Investment bonds, which are sometimes overlooked as an investment tools, offer a number of advantages that advisers should consider while planning their clients’ long-term financial goals, according to Foresters Financial.
The benefits would include an opportunity to supplement retirement savings, assist in estate planning and intergenerational wealth transfer, as well as investing on behalf of children, or making investments in a tax effective manner.
According to the firm’s chief executive, Emma Sakellaris, investment bonds also offered a wide range of investment strategies and assets.
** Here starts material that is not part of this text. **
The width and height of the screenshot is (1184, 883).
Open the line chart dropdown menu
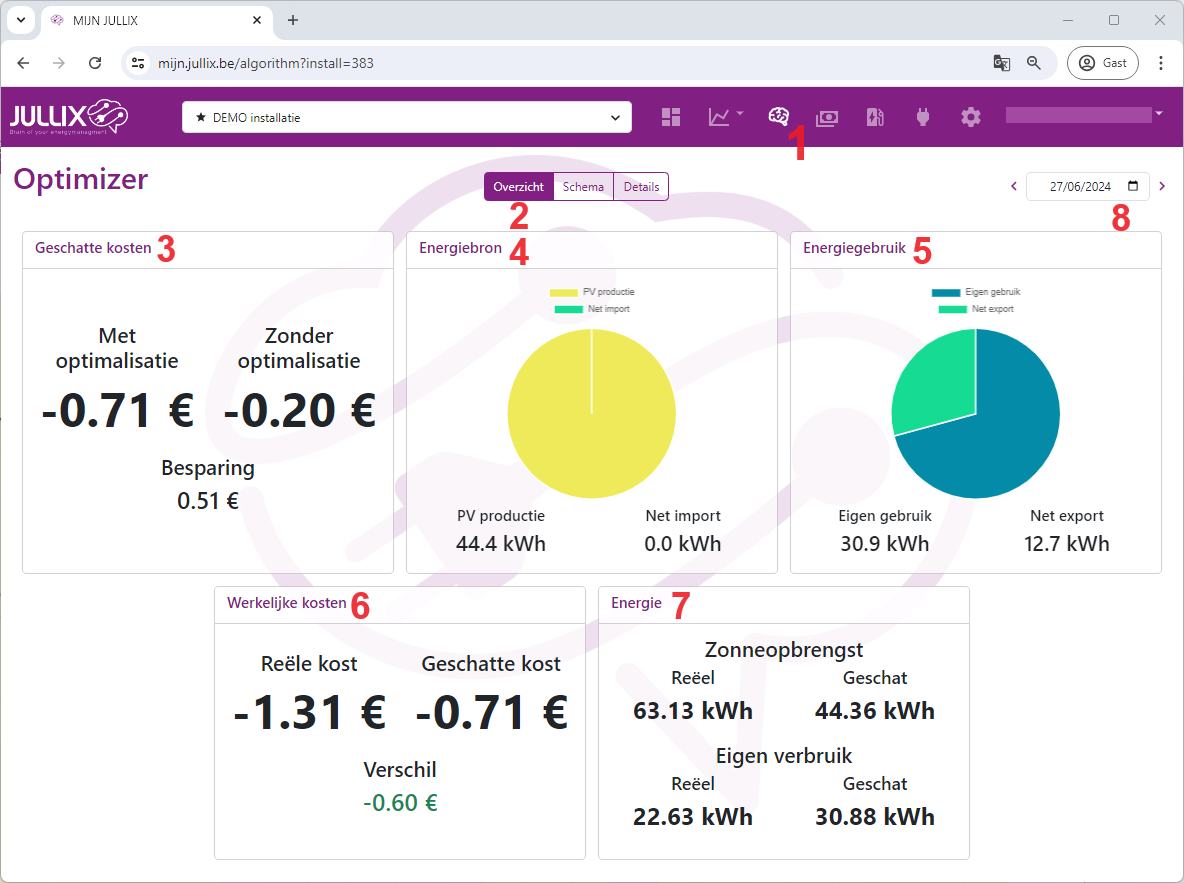pyautogui.click(x=725, y=117)
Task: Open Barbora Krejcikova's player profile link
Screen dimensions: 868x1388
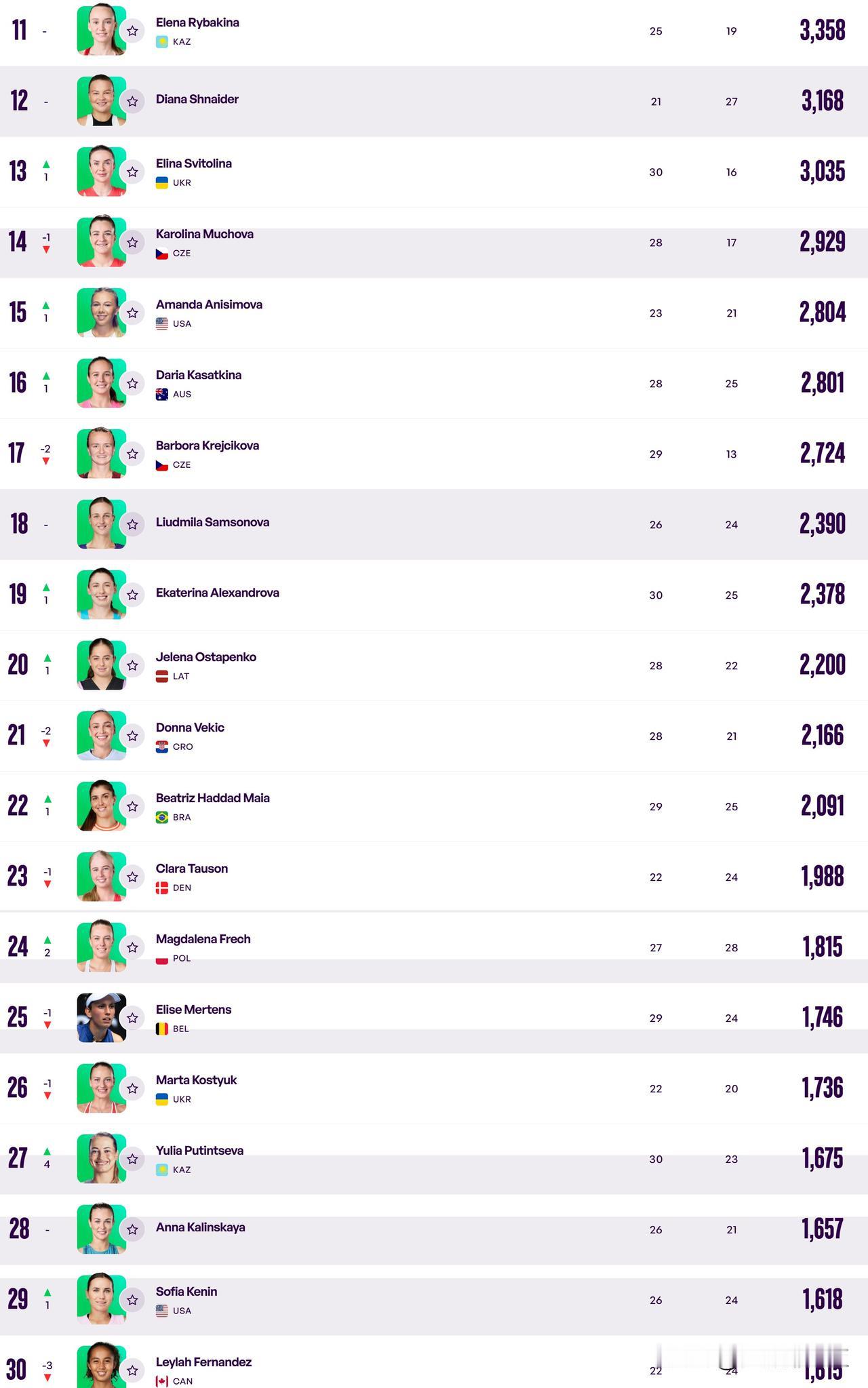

“Indeed, if you were to ask someone to develop, from scratch, a simple, tax-advantaged financial product that would help Australians build up their wealth outside their superannuation and enable the smooth transition of wealth across generations, they would probably come up with something very similar to an investment bond,” she said.
Further to that, for people who reached their superannuation contribution limits but had additional funds that they would like to save for their retirement, investment bonds offered a very flexible tax advantaged approach.
“Investment bonds have a maximum tax rate of 30% on earnings in the bond, so for people on a higher personal tax rate, it is very tax effective. Furthermore, investors do not have to pay any personal tax on the money invested or the interest while funds remain invested,” Sakellaris said.
“If the bond is held for 10 years or more, any withdrawals from investment bonds after that period are not liable for personal income tax and are not required to be included in tax returns.”
Investment bonds could complement a will to enable the smooth transition of wealth across generations, with many people find setting up legal structures in a will, such as testamentary trusts, a complex and sometimes confronting process.
“However, setting up an investment bond as a way of leaving a lump sum to beneficiaries is much more straight-forward, and also has the significant advantage that it cannot be over-ruled or changed through a challenge to a will,” the firm said.
“The investment bond is simply taken out in the name of the benefactor, and ownership passes to the beneficiary – for example, a grandchild – when the benefactor passes or when the child reaches a certain age.”
On top of that, investment bonds were also an option for those looking to invest for their children as it allowed for the simple transfer of wealth to children, again tax free.